Yes it would be upsetting to the established order and would drag skeletons from closets, but that is no reason, or a poor reason, to argue against reconciliation and reparations in my view.

42

Chris M 11.11.13 at 4:07 am

Considering that many, many corporations in Germany did work for the Nazi regime, you seem to be suggesting that the Allies should have just destroyed all of these corporations, and thus destroyed Germany’s economy altogether. That didn’t work so well after World War I.
Also, would you have preferred that all of the firm’s employees just re-convened under a different firm name? Or would you have preferred that they all remained unemployed and pennless for the rest of their lives? I’m having a hard time seeing what you consider the right thing to do.

43

Leo 11.11.13 at 10:32 am

Bertelsmann is now the majority owner (53%) of Penguin Random House. Would that they had named the merged company Random Penguin.

44

Ed Herdman 11.11.13 at 4:00 pm

@ ZM:

My major point, in all this, is not that you can ignore inequities. Rather I think the best route is through targeted engagement and improvements. Instead of trying to untangle historical accounts and try to weigh historical events we care about, and which we don’t, it is easier and makes for better policy to just target people (or even nations) that need help from those who can help. Of course, even this kind of liberal internationalism is under fire these days.

Targeted improvements also erase the nonsensical possibilities that you have wealth transfers going from the poor to the rich, or ambiguity about what to do in the case that an individual has mixed heritage between people perpetrating and suffering an injustice. I also think there is an ethical benefit here, in that we focus again on the things that are important – helping out the needy, being deferential to our fellow person – and not on something that is distorting (money as the healer of all wounds).

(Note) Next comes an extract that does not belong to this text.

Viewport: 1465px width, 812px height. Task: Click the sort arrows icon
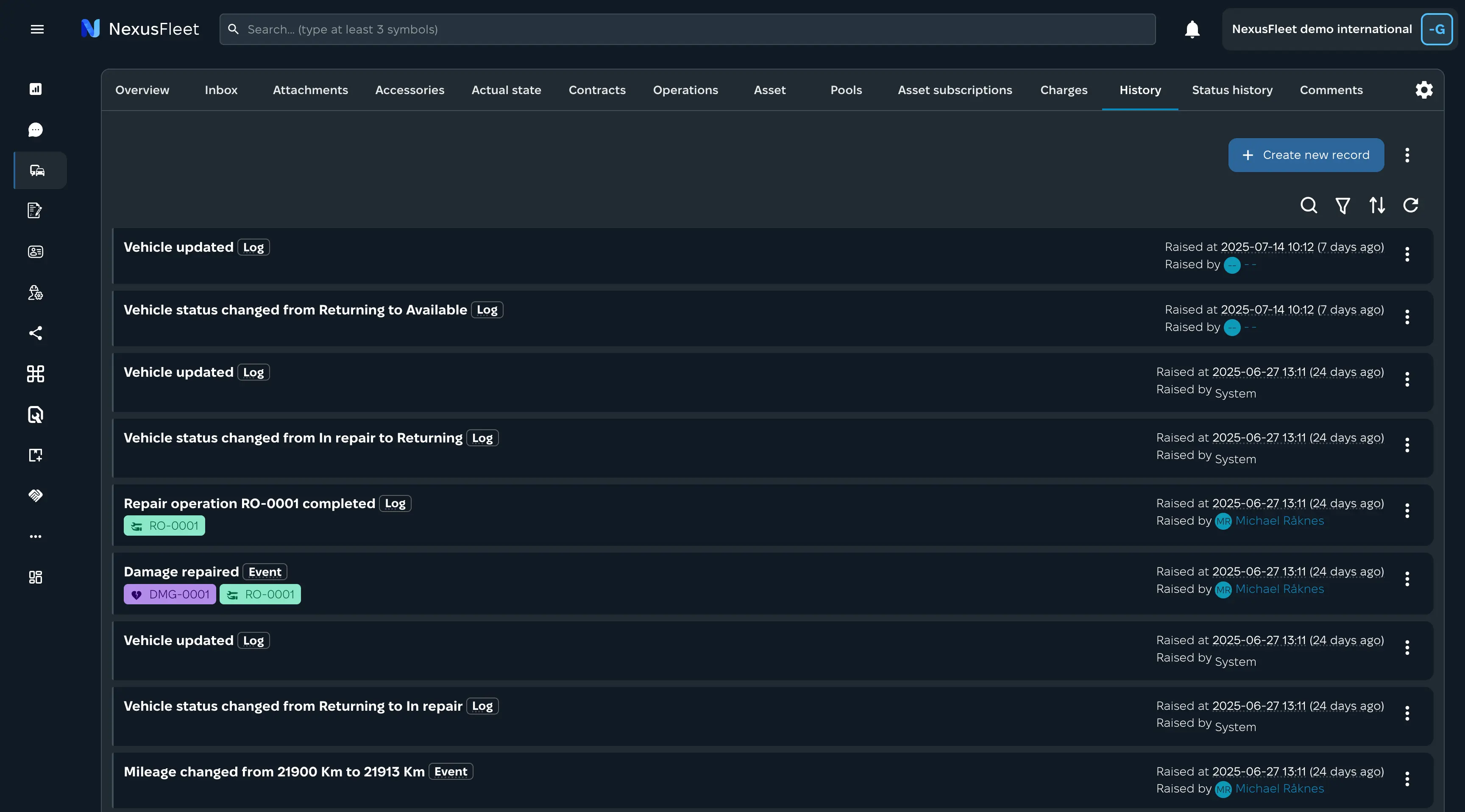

I think Chris M is right here – the logical end of the argument put forward by pro-reparations researchers like Dr. Richard F. America is that potentially the vast majority of an individual’s earnings are considered forfeit, because that money gets reinvested into education and the like. This is certainly a very strong, hard-core interpretation of the argument, though.

Now, in the case where something tangible is stolen and we can clearly trace that path – be it paintings (like the bunch of paintings found just recently in Germany) or a bank account – then those obviously need to be returned to the rightful owners.

45

ZM 11.11.13 at 5:45 pm

@Ed Herdman

I think you are right regarding not having a sole focus on money and objects of consumer desire.

I think though that if knowledge and education happen to be the *sole* proceeds of the crime down the track, which I do think would be rare, the person who has accrued the benefits can quite easily spend all their time sharing their knowledge by teaching the children of those to whom the disbenefits accrued, teaching adult education, publishing open access articles and so forth. Education is one of the oldest things to be shared.

46

dax 11.15.13 at 12:59 pm

“It is curious to me how our common-sense feelings (which inform that American, and universal, value of separating “the sins of the fathers” from the children) inform very different feelings on the appropriateness of reparations when we move across time or generations. ”

Not to mention when we move away from one’s own country. Bad Nazis, bad Germans!